Schema drift in mapping data flow
Schema drift is the case where your sources often change metadata. Fields, columns, and, types can be added, removed, or changed on the fly. Without handling for schema drift, your data flow becomes vulnerable to upstream data source changes. Typical ETL patterns fail when incoming columns and fields change because they tend to be tied to those source names.
To protect against schema drift, it's important to have the facilities in a data flow tool to allow you, as a Data Engineer, to:
- Define sources that have mutable field names, data types, values, and sizes
- Define transformation parameters that can work with data patterns instead of hard-coded fields and values
- Define expressions that understand patterns to match incoming fields, instead of using named fields
Azure Data Factory natively supports flexible schemas that change from execution to execution so that you can build generic data transformation logic without the need to recompile your data flows.

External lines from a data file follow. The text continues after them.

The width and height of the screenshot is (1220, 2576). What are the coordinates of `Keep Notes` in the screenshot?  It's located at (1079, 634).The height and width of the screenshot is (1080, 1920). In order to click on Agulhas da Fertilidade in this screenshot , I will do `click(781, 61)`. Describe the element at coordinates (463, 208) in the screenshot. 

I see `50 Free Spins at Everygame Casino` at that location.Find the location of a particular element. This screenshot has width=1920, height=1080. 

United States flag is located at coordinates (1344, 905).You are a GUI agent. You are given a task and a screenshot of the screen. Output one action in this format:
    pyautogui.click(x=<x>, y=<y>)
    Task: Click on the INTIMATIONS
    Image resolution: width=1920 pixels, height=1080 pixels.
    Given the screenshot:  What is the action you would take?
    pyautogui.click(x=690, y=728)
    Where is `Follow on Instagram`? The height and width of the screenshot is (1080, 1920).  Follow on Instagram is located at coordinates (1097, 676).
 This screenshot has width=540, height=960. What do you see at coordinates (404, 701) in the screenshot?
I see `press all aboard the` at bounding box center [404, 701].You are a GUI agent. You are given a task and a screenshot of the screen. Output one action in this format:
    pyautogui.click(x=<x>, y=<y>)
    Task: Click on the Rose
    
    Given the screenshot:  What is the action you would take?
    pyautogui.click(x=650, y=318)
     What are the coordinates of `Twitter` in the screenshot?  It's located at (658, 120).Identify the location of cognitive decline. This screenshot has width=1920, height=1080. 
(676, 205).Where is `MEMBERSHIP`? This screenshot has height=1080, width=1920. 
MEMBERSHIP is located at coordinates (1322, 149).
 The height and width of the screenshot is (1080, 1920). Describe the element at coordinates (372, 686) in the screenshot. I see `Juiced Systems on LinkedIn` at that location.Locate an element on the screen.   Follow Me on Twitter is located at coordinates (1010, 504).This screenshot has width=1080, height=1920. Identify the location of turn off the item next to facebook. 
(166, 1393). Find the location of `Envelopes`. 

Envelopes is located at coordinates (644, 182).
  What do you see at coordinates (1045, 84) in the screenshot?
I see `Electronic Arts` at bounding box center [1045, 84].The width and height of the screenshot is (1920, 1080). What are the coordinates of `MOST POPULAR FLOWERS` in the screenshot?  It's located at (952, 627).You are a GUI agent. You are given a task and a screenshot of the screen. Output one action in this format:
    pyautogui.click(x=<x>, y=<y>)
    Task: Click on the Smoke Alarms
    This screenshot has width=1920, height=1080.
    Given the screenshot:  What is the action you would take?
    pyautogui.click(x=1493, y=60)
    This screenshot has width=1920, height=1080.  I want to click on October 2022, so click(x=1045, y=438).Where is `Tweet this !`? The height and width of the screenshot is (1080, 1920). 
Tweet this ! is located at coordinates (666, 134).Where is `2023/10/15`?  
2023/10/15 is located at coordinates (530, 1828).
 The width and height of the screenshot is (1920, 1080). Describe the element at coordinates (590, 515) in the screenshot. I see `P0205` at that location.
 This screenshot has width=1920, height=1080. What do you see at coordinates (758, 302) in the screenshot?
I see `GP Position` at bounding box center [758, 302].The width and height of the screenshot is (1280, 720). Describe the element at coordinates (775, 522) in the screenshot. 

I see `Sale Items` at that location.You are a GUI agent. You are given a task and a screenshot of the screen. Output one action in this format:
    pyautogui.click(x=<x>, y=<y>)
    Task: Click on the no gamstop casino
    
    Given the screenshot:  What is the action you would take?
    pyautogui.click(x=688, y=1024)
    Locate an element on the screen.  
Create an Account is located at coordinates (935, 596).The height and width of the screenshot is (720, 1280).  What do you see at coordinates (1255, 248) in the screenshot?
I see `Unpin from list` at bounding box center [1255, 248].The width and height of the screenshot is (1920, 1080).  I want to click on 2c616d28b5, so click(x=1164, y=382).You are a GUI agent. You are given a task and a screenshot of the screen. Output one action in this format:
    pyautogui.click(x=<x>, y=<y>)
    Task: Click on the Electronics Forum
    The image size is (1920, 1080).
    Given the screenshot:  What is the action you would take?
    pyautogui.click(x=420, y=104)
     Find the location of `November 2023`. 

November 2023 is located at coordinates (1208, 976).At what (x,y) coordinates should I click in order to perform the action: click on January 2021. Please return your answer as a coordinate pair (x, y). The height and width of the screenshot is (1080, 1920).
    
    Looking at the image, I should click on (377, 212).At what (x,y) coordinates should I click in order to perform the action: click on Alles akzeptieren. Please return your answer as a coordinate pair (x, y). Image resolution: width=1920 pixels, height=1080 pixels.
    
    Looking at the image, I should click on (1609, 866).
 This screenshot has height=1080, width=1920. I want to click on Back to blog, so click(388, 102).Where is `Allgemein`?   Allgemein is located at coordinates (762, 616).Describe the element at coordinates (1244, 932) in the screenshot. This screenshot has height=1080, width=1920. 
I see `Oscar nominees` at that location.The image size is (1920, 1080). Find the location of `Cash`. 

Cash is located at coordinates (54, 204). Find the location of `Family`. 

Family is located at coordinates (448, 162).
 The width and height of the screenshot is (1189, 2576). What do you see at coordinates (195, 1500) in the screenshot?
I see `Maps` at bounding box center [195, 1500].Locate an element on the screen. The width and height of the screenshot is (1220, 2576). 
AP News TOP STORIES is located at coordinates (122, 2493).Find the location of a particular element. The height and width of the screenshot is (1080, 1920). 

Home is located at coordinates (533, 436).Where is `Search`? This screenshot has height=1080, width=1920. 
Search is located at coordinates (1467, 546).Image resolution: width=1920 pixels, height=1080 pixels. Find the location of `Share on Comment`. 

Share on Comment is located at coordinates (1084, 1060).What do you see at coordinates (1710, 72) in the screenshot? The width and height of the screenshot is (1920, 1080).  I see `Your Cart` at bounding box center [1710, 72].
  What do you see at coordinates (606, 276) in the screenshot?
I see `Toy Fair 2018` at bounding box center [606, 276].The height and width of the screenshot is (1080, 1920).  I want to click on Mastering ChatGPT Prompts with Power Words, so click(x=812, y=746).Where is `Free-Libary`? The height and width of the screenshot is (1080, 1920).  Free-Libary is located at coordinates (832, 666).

You need to make an architectural decision in your data flow to accept schema drift throughout your flow. When you do this, you can protect against schema changes from the sources. However, you'll lose early-binding of your columns and types throughout your data flow. Azure Data Factory treats schema drift flows as late-binding flows, so when you build your transformations, the drifted column names won't be available to you in the schema views throughout the flow.
Schema drift in source
Columns coming into your data flow from your source definition are defined as "drifted" when they are not present in your source projection. You can view your source projection from the projection tab in the source transformation. When you select a dataset for your source, ADF will automatically take the schema from the dataset and create a project from that dataset schema definition.
In a source transformation, schema drift is defined as reading columns that aren't defined your dataset schema. To enable schema drift, check Allow schema drift in your source transformation.
When schema drift is enabled, all incoming fields are read from your source during execution and passed through the entire flow to the Sink. By default, all newly detected columns, known as drifted columns, arrive as a string data type. If you wish for your data flow to automatically infer data types of drifted columns, check Infer drifted column types in your source settings.
Schema drift in sink
In a sink transformation, schema drift is when you write additional columns on top of what is defined in the sink data schema. To enable schema drift, check Allow schema drift in your sink transformation.
If schema drift is enabled, make sure the Auto-mapping slider in the Mapping tab is turned on. With this slider on, all incoming columns are written to your destination. Otherwise you must use rule-based mapping to write drifted columns.
Transforming drifted columns
When your data flow has drifted columns, you can access them in your transformations with the following methods:
- Use the
byNameexpressions to explicitly reference a column by name or position number.
- Add a column pattern in a Derived Column or Aggregate transformation to match on any combination of name, stream, position, or type
- Add rule-based mapping in a Select or Sink transformation to match drifted columns to columns aliases via a pattern
For more information on how to implement column patterns, see Column patterns in mapping data flow.
Map drifted columns quick action
To explicitly reference drifted columns, you can quickly generate mappings for these columns via a data preview quick action. Once debug mode is on, go to the Data Preview tab and click Refresh to fetch a data preview. If data factory detects that drifted columns exist, you can click Map Drifted and generate a derived column that allows you to reference all drifted columns in schema views downstream.
In the generated Derived Column transformation, each drifted column is mapped to its detected name and data type. In the above data preview, the column 'movieId' is detected as an integer. After Map Drifted is clicked, movieId is defined in the Derived Column as
toInteger(byName('movieId')) and included in schema views in downstream transformations.
In the Data Flow Expression Language, you'll find additional facilities for column patterns and schema drift including "byName" and "byPosition".